SAN FRANCISCO -- We're still a month away from baseball's All-Star Game, and new A's ace Dan Haren already has us scrambling to put his scary-good season into its proper perspective.

So let's let A's shortstop Bobby Crosby take at crack at this increasingly tough job.

"I haven't played behind anybody that good in my life," Crosby said after the A's beat the Giants 6-0 Saturday in a battle between Haren and Barry Zito, current and former A's aces.

Let's let that statement sink in and remember some aces Crosby has played defense behind.

There was Tim Hudson. And Mark Mulder.

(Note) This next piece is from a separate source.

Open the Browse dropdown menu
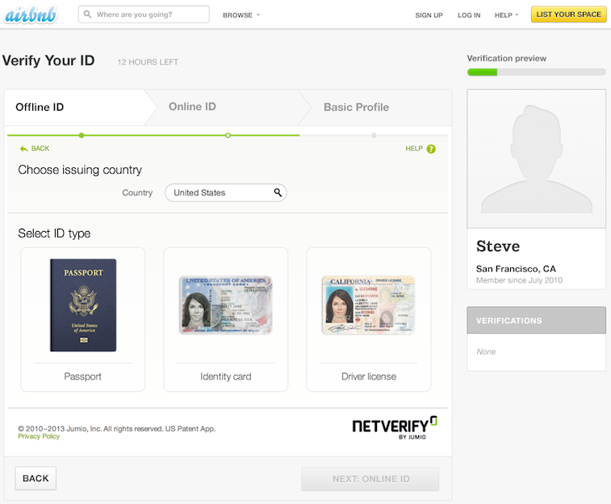 pos(241,15)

And Zito. And Rich Harden. Not a bad foursome.

None of them, Crosby said, pitched better than Haren has pitched this season. Now we're getting a clearer picture of just how dominant Haren has been.

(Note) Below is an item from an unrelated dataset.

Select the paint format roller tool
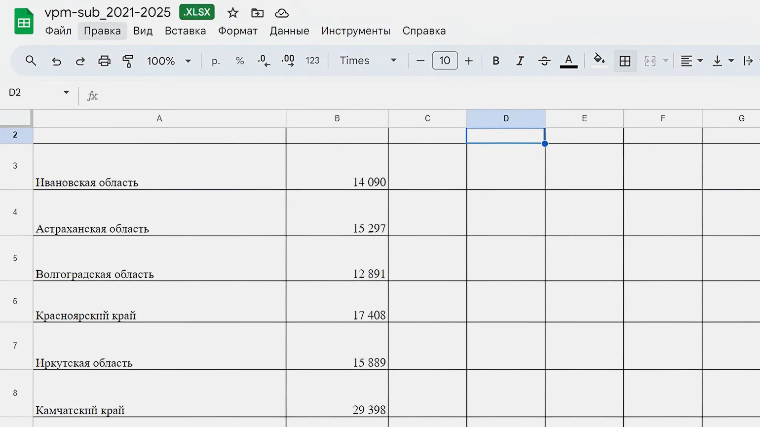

"This stretch that he's on from the beginning of the year is incredible," Crosby said. "To see him paint (the corners) the way he does and the way his ball moves and making good hitters look bad, I haven't seen anything like it."

Haren held the Giants to five hits -- all singles -- over seven innings. He struck out six and didn't walk a batter. He wasn't untouchable, but he was close.

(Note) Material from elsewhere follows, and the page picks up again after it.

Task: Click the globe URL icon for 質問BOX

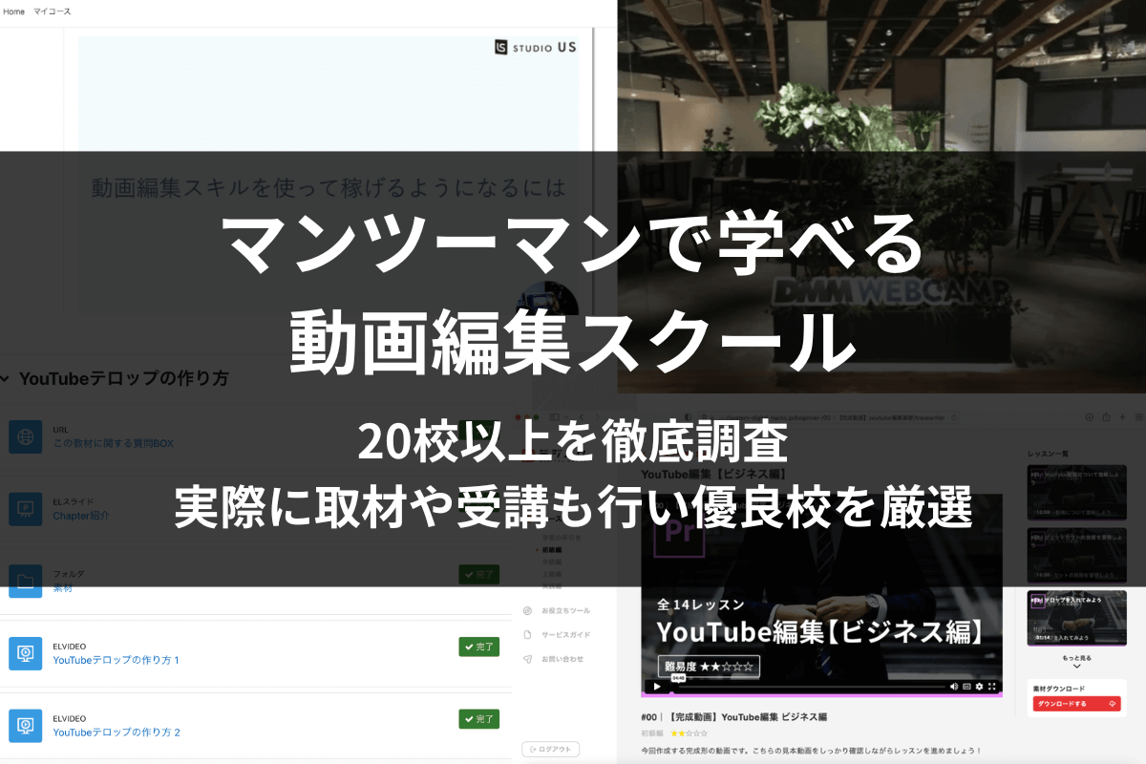Action: point(26,436)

To Giants manager Bruce Bochy, Haren is probably "the hottest pitcher" in baseball.

Haren's numbers certainly help make that case.

Haren is 7-2 and has won seven straight games, a career best. He lowered his already microscopic ERA to 1.58, the best in baseball. He has allowed two or fewer runs in 13 of his 14 starts this season. Entering the game, opposing batters were hitting .178 against Haren, the lowest average in the majors.

What we're watching is the start of what could be one of the best seasons by a starting pitcher in the pitching-rich history of the A's.

Of course there's no guarantee that Haren will continue on this ridiculously hot roll he's on. But Haren is wise enough to know that potential pitfalls lurk in a marathon baseball season. That knowledge will keep him pushing hard and keep his ego in check.

"I'm enjoying the time right now I'm having, definitely," Haren said. "I'm pitching well. I'm throwing up zeroes.

"But by no means am I getting overconfident and losing my edge. Because as soon as that happens I'll get brought back down to reality. I'm a humble person."

If Haren keeps pitching the way he did Saturday, it's going to be hard to remain humble.

Haren punished the Giants with an array of nasty mid-90s heat -- with movement --split-fingered fastballs and breaking balls. He kept the Giants off-balance, changing speeds. And he pumped strike, after strike after strike, consistently getting ahead in the count as he has done most of the season.

To date, Haren has walked just 21 batters in 97 innings while striking out 77.

"He looks great," said Zito, Haren's good friend and former A's teammate. "He's attacking the zone. He's using all his pitches and he's just showing the league what he's all about."

What Haren is all about is throwing strikes that Crosby described as "dirty."

"He's got to be right up there with some of the better guys we've faced," Giants right fielder Randy Winn said. "We faced (Brandon) Webb a couple days ago. He pitched very well against us. And Haren threw I would say just about as well as Webb did."

Arizona's Webb is only the reigning National League Cy Young Award winner. He held the Giants scoreless through seven innings of a 1-0 Arizona win Wednesday.